Une étude de l’institut de recherche économique IFO, réalisée à la demande du ministère de l’Economie, révèle que le produit intérieur brut (PIB) par habitant augmenterait de 0,1% dans l’Union européenne et de 0,2% aux Etats-Unis si l’accord commercial se limitait à abolir les barrières douanières.
Elle mentionne toutefois que le gain potentiel serait supérieur si l’accord était élargi aux normes techniques, aux normes de sécurité et aux règles de concurrence.
Pour Yannick Jadot, membre d’Europe Écologie-Les Verts et vice-président de la Commission commerce international, la construction politique de l’accord est « scandaleuse ».
« Que ce soit les services publics, les services audiovisuels, y compris par Internet, et l’exception culturelle, notre refus de succomber à l’agenda américain, d’avoir plus d’OGM, de bœufs aux hormones et de viande chlorée, l’ensemble des droits des investisseurs : tout ça relève de choix de société. »
Il déplore également le peu d’informations données aux députés européens sur l’évolution de ce mandat de négociation : « La négociation doit être transparente. »
Lors de la séance plénière du 23 mai, les députés européens ont demandé d’exclure la remise en cause de l’exception culturelle, ce qu’applaudit Yannick Jadot.
Toutefois, ils ont rejeté un amendement du député PPE (conservateur) français Arnaud Danjean – conforme à la position du gouvernement français – qui demandait que soient également exclus les marchés publics de défense et de sécurité.
Les réglementations sanitaires et environnementales européennes actuelles posent des limites à la pénétration du marché par les Etats-Unis.
Le Parti de gauche de Jean-Luc Mélenchon craint que l’accord ne livre la France et l’Union européenne aux intérêts économiques et stratégiques américains.
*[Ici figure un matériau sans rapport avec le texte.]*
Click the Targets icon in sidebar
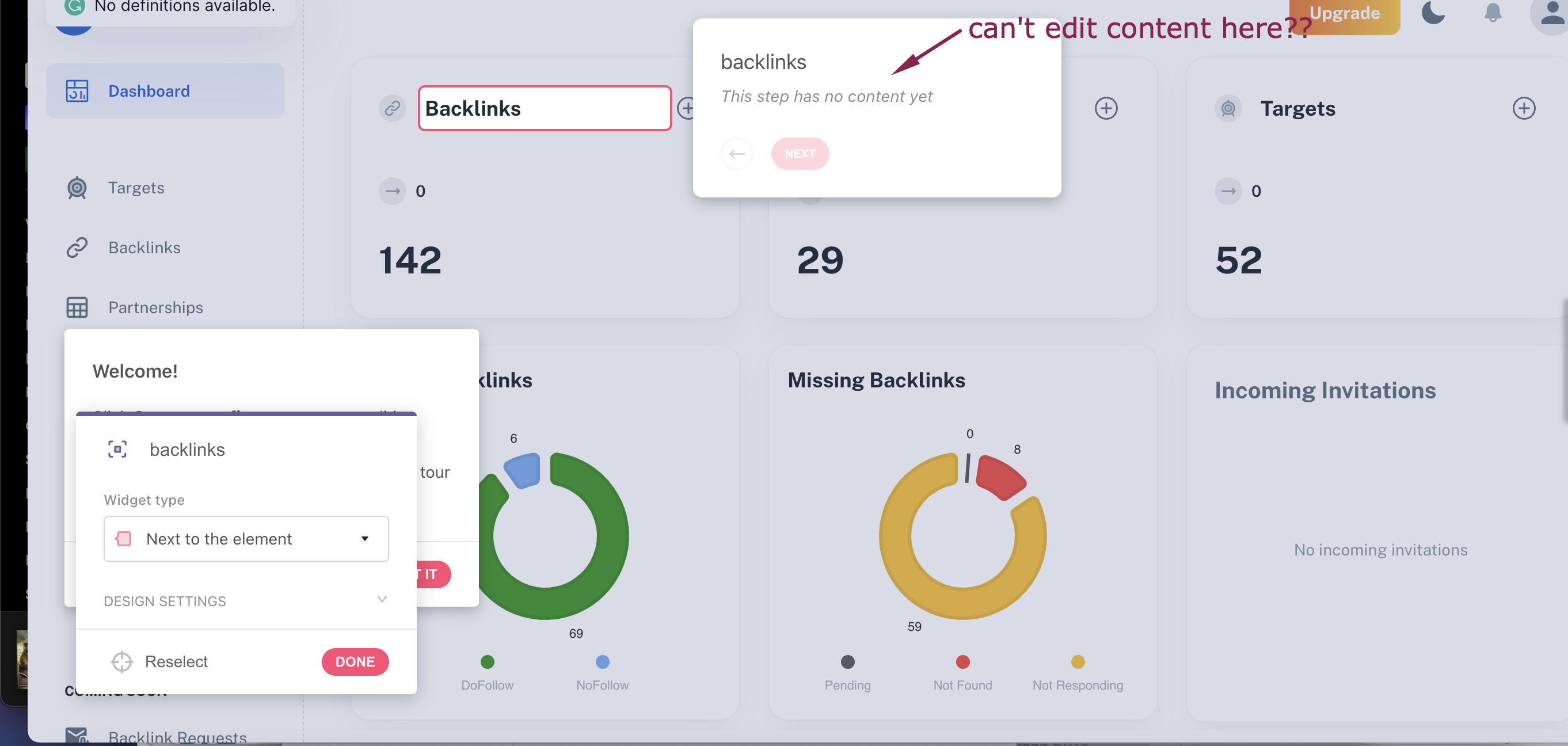click(x=77, y=187)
Sur le site du parti, Martine Billard, qui en est la coprésidente, écrit : « Si demain ces normes disparaissent, la concurrence deviendra totalement inégale, nos assiettes seront envahies de malbouffe et ce sera la fin de la paysannerie, déjà bien mal en point. »
Bruno Poncelet est syndicaliste, spécialiste des accords de libre-échange à la Fédération générale du travail de Belgique (FGTB wallonne). Dans une interview accordée à Politis.fr, il explique pourquoi il est contre le projet de partenariat transatlantique pour le commerce et l’investissement.
Il s’inquiète, entre autres, d’un trop grand pouvoir des multinationales et des investisseurs : « Dans le mandat de négociation de la Commission, il y a une réelle menace d’autoriser un règlement des différends entre Etats et multinationales – c’est-à-dire le droit pour les multinationales et les investisseurs de porter plainte contre les Etats pour exiger des dommages et intérêts, quand une politique publique ne leur plaira pas. »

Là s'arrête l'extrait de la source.